Uluslararası Af Örgütü'nün bugün yayımlanan raporu, Avrupa'nın sınırlarına korunma, güvenlik ve daha iyi bir gelecek için gelen mülteci ve göçmenlerin rutin ve yaygınlaşmış geri itilmelerini ortadan kaldırma konusunda gösterdiği başarısızlık nedeniyle Avrupa Birliği’nin Yunanistan’a yaptırım uygulaması gerektiğini söylüyor.

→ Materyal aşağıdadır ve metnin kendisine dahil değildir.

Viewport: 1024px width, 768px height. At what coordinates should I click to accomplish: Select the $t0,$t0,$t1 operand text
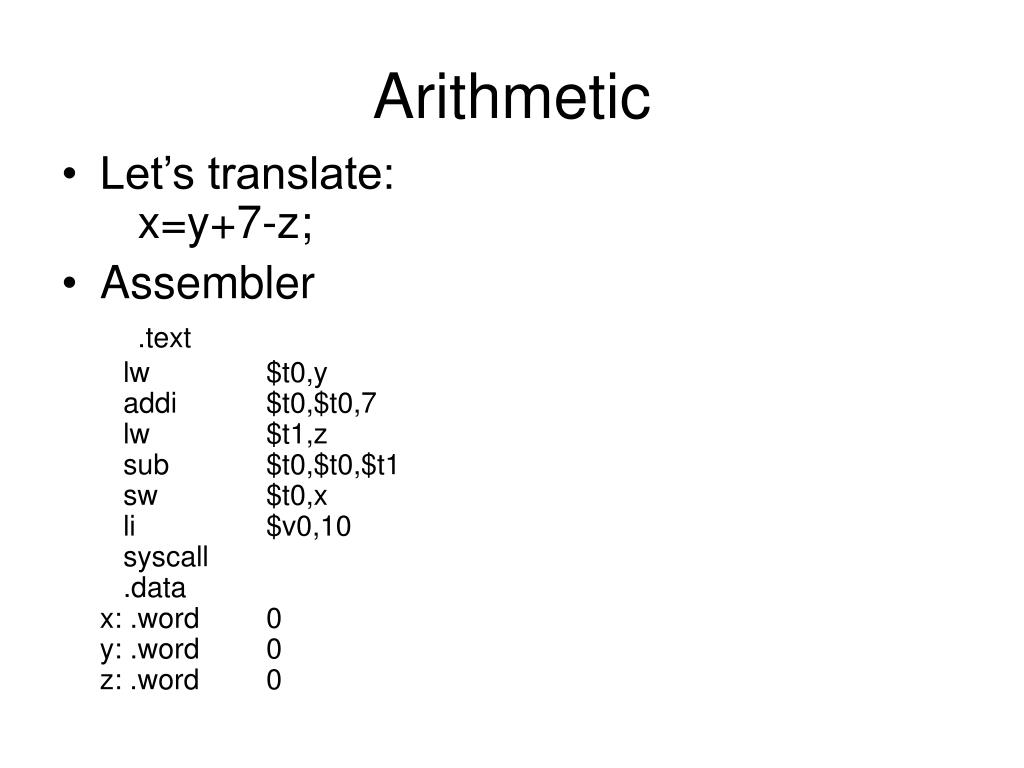click(x=332, y=466)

Uluslarararası Af Örgütü’nün Yunanistan raporu "Umut ve Korku Sınırı" Yunanistan yetkilileri tarafından Avrupa’ya sığınmak için hayatını riske atan insanlara karşı hala devam eden, sürekli ve utanç verici muamelenin yeni kanıtlarını içeriyor. Bu durum Yunanistan’ın uluslarararası insan hakları yükümlülüklerinin açık bir ihlalidir. Rapor, Yunanistan’ın yükümlülüklerini uygulamadaki başarısızlığına karşı Avrupa Birliği’nin yetkisini kullanarak yasal süreçleri başlatması çağrısında bulunuyor.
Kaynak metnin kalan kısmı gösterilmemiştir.